I am interested to know if he is correct or not. I am wondering if anyone can offer a factual rebuttal to his argument.

I do believe that Americans generally subsidize the world for healthcare but I never thought it was because of the fixed costs of pills.


A portion of the answer lies on the liability-side of the ledger. The article is accurate, however it is also incomplete in a manner that seeks to strengthen their argument 'against' (wrong word) Canada.
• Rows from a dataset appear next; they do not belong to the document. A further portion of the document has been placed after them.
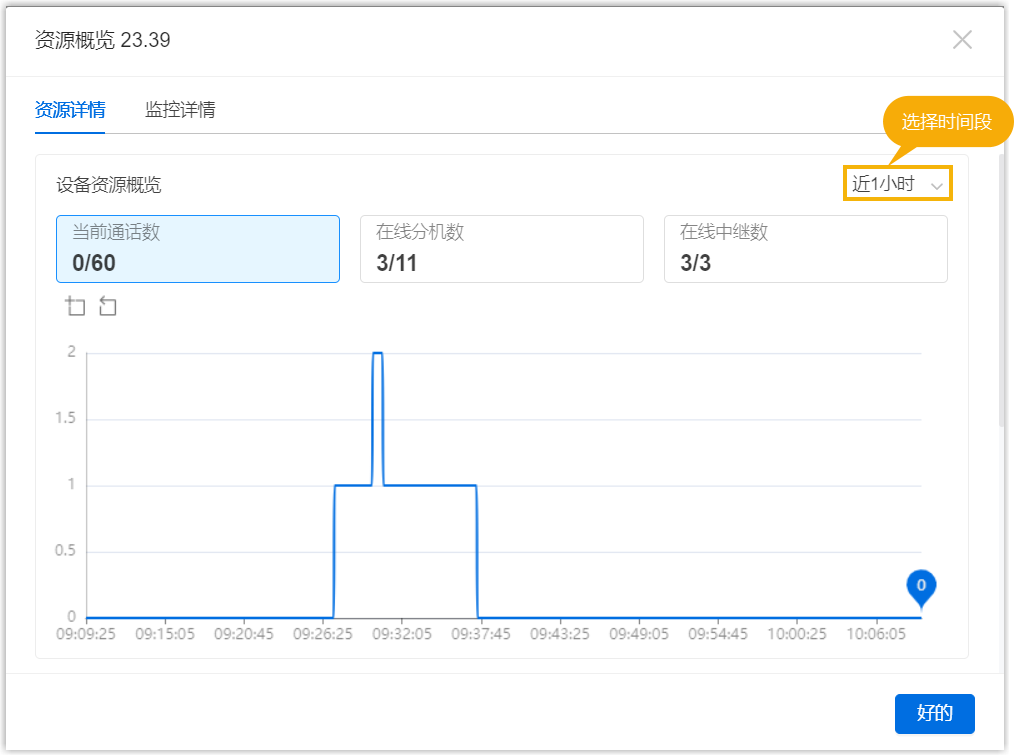Select the 当前通话数 0/60 card
The width and height of the screenshot is (1016, 756).
click(198, 249)
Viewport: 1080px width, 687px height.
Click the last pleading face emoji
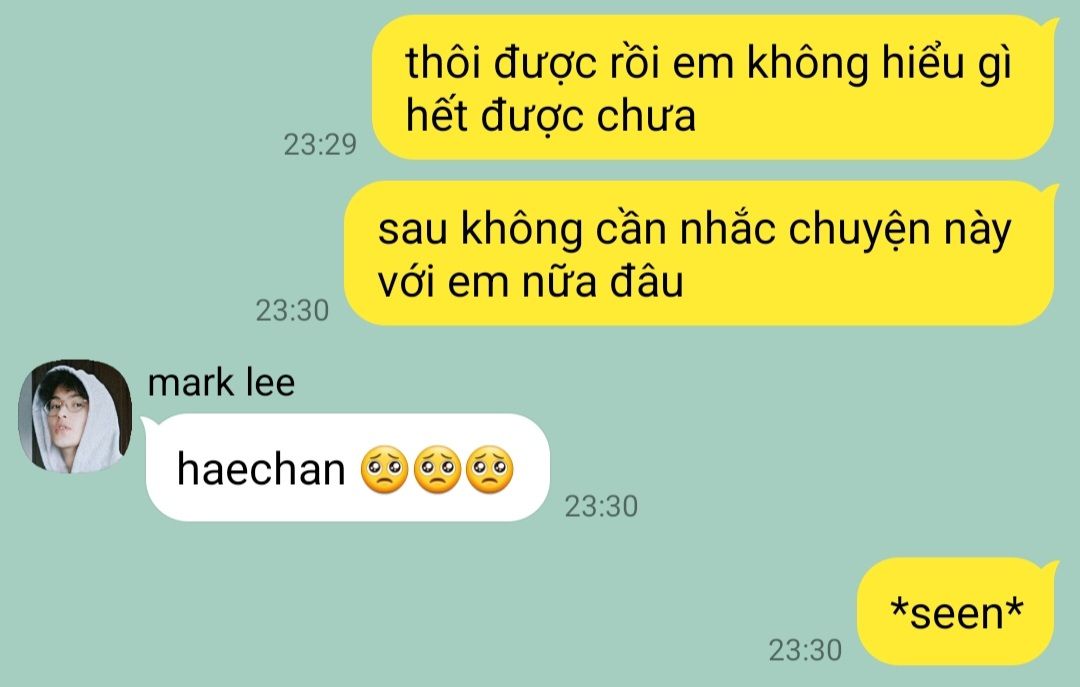coord(489,469)
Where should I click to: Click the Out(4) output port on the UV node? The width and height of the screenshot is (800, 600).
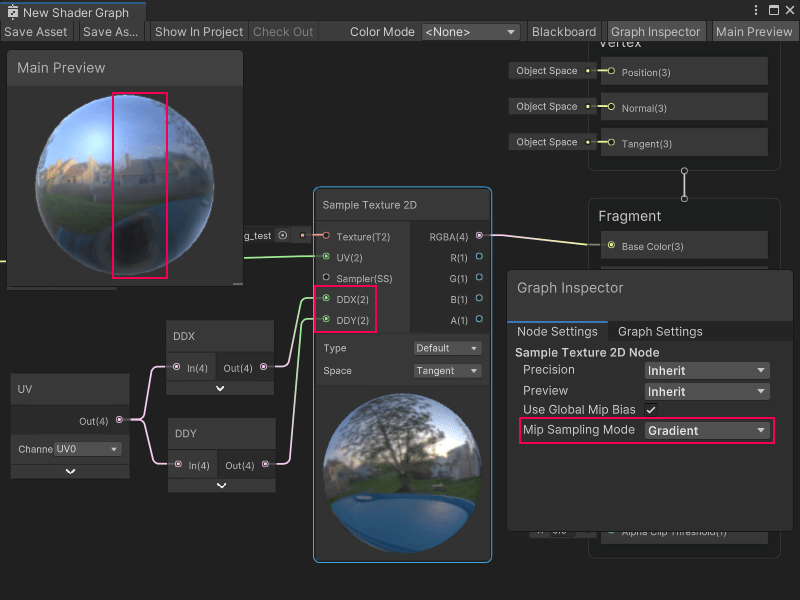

American healthcare providers are at a distinct disadvantage, relative to Canada, when it comes to things like receivables and legal liability. One of the limitations of Canada's "less free" society is that law suits launched for damages that could be directly linked to a pharmaceutical are extremely limited (on an individual basis) when compared to the same in the USA.

Healthcare service providers in the USA (this includes drug companies) can experience significant losses due to non-payment. In Canada, you have (essentially) one payer and there is basically no opportunity for non-payment from Canada as a customer base.

Second, teh legal system in Canada places restrictions on law suits and essentially has a minimalist formula that compensates patients for things like malpractice or liability for drug companies.

I think that you get the gist of what I'm suggesting and can easily fill in the blanks, but in the end, it comes down to this - doing business in Canada (from the liability side) is vastly less expensive.... The reduced cost is (likely) in part a reflection of this.